Snohomish budget calls for higher taxes, pay

SNOHOMISH — The city is on the road to recovery from the economic recession. But that progress isn’t coming without a cost to residents.

The proposed city of Snohomish budget for 2015 calls for tax increases, higher pay for employees and additional staffing. If adopted by the City Council, it will enable Snohomish to restore services cut during the economic downturn, city manager Larry Bauman said.

A compensation study earlier this year, which compared Snohomish workers’ pay to their counterparts in similar-sized cities, revealed that many of them are underpaid.

Additionally, all city employees except Bauman, whose $140,051 salary is set by the City Council, are to receive a 2 percent cost-of-living adjustment, according to the budget proposal.

Snohomish has made about $2 million in budget cuts since 2009. The reductions included eliminating positions through attrition, layoffs, increased employee contributions to medical insurance, reductions in almost every expenditure category and outsourcing police services to Snohomish County.

Though the city is still seeing lingering effects from the recession, Bauman said, it is recovering. The 2015 budget projects general fund revenue at $8.14 million, which would be an increase of more than $475,000 from 2014.

The City Council has set a public hearing for the proposed budget at 7 p.m. Nov. 18. Final budget adoption is scheduled for Dec. 2.

The 2015 budget proposes increasing stormwater rates by 7.1 percent. That’s about the amount those fees have risen annually over the past several years. Bauman said more money is needed to deal with mandates from the state Department of Ecology aimed at cleaning up Puget Sound. All Washington cities are adjusting to deal with those requirements, he said.
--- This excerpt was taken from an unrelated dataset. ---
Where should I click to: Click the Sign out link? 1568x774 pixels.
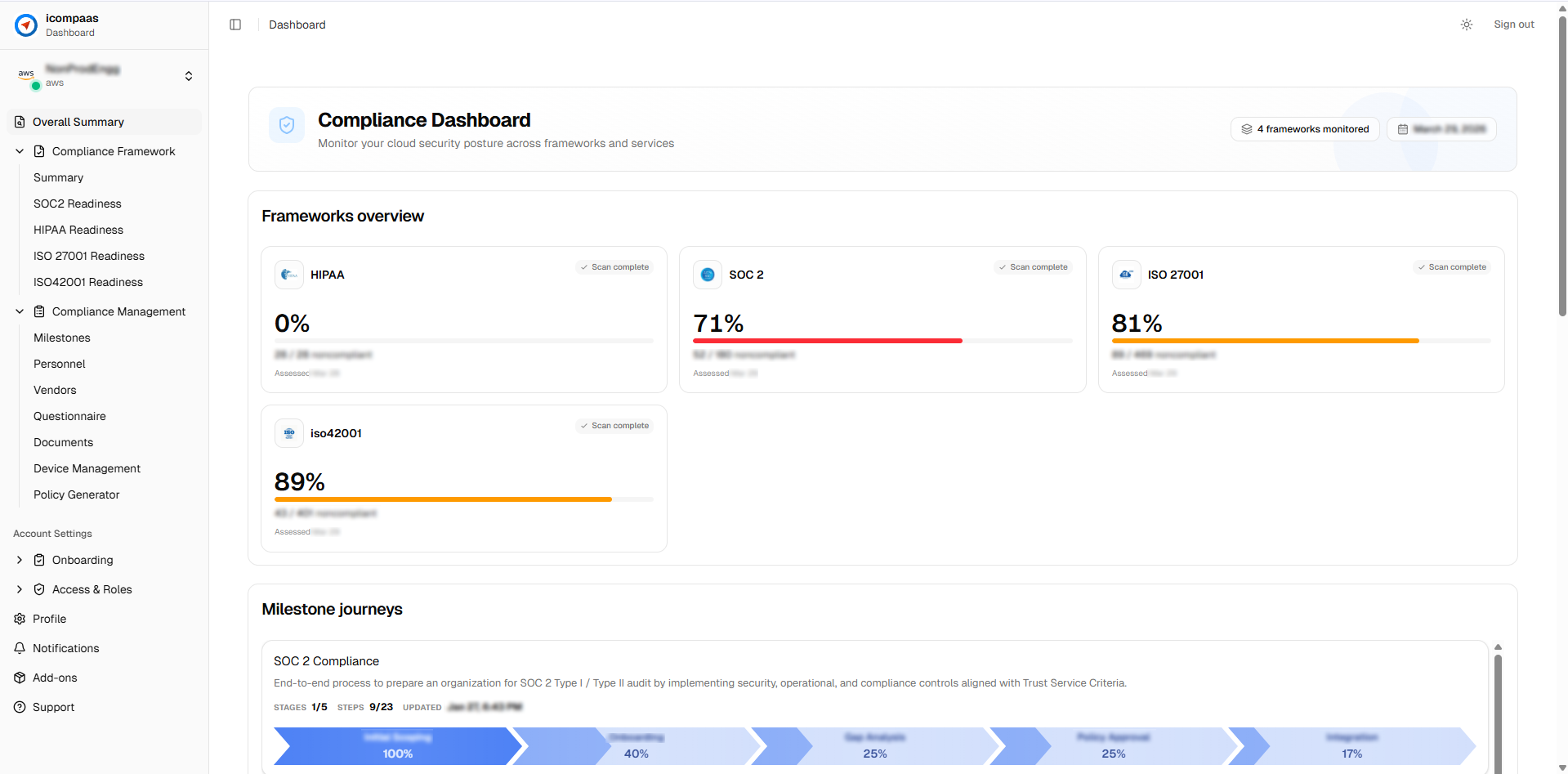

The city is also working to separate the storm and sanitary sewer systems, Bauman said. It plans to invest $2.7 million into that effort in 2015. Sewer rates are expected to remain the same in 2015.

If the budget is approved, water rates would rise 5 percent. That, too, is about the same amount those fees have risen annually for the past several years. The increase is necessary to cover rising costs of providing water, Bauman said.
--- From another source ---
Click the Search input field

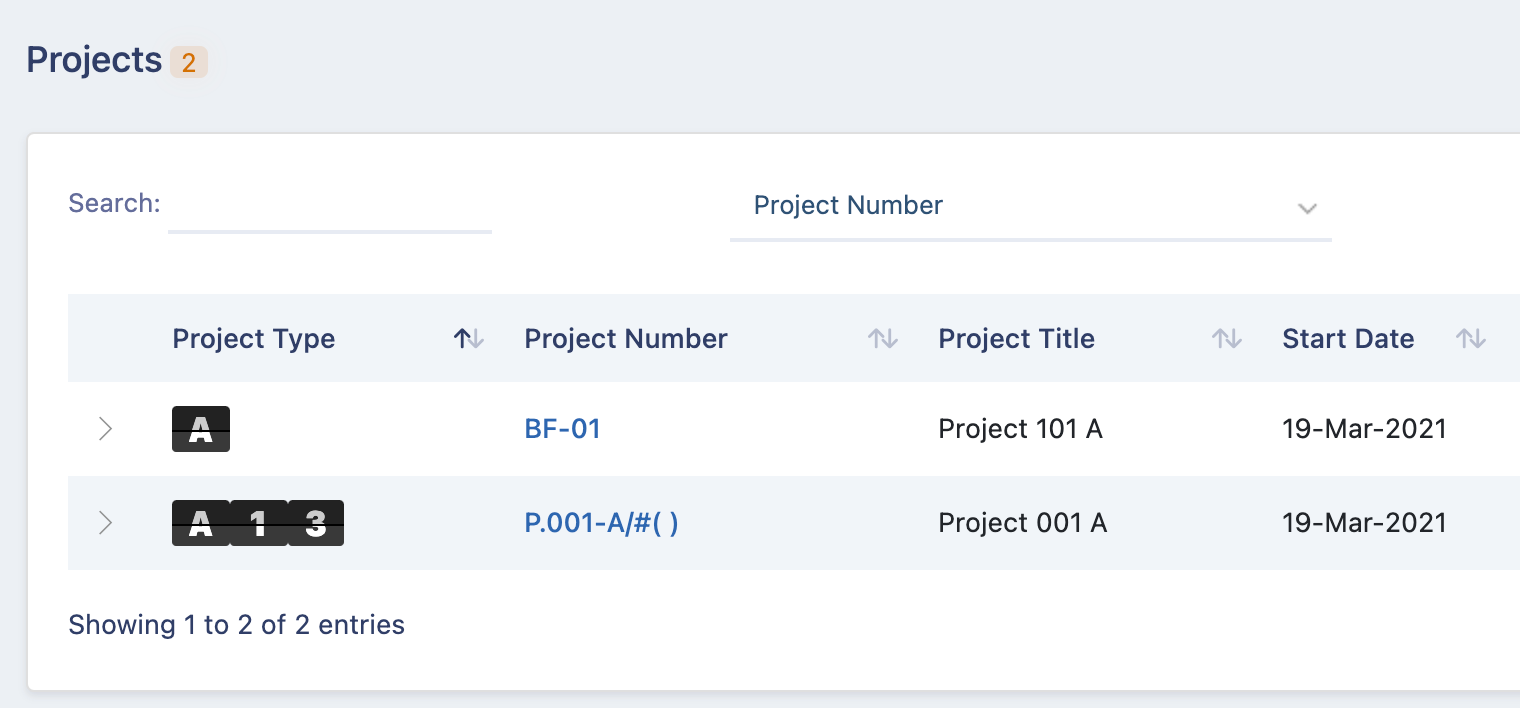329,206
Snohomish gets its water from the Pilchuck River near Granite Falls. It also buys water from the city of Everett. The City Council last week decided to pursue an all-Everett supply, which eventually would mean closing Snohomish’s water plant.
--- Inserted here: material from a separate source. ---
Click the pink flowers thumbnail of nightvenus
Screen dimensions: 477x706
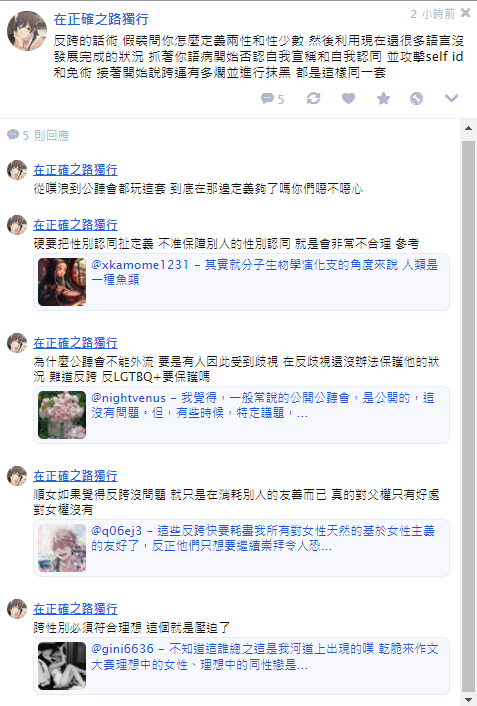click(x=62, y=415)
The council last week also approved a property tax increase of 1 percent in 2015. A homeowner’s property tax bill is determined by several agencies, including the city, the county and the state. Despite the city’s proposed increase, it anticipates its portion of the overall property tax bill will go down because a fire station bond ends in 2014.

Snohomish estimates that an average homeowner with a property value of $239,610 would pay about $247 for the city portion of the tax in 2015. That’s about $8 less than that homeowner paid in 2014, assuming their property value increased at the average citywide rate of 5 percent.

There are no sales tax increases proposed for 2015. Sales tax revenue, which is helping the city get its finances on track after the recession, is expected to rise by 1.5 percent in 2015. Meanwhile, general fund expenses are projected to increase by less than 1 percent. The difference is where the city found money for hiring, Bauman said.

The city hopes to add an engineering technician and maintenance worker in 2015. During the recession, the city lost three public works employees as well as seasonal workers.

Bauman said the city had not reviewed pay since 2003 and was having trouble attracting and retaining talented employees.

“We’ve seen a number of positions where we no longer appear to be competitive,” he said.

The pay-comparison study’s most notable difference showed Snohomish’s division leads for wastewater, stormwater, water and streets earn up to about $1,300 a month less than others in similar jobs.

“Those are the areas where we’ve had the highest turnover,” Bauman said.

The study also revealed maintenance workers were underpaid by about $300 a month, he said. Since 2012, five experienced maintenance workers have left Snohomish.

The research found just one employee, the city’s fire and building official, earning above the market rate, Bauman said.

Snohomish Finance Director Jennifer Anderson said the city is using the results as the basis for pay raises across the board. The 2015 increase over 2014 for salaries and benefits is $309,652.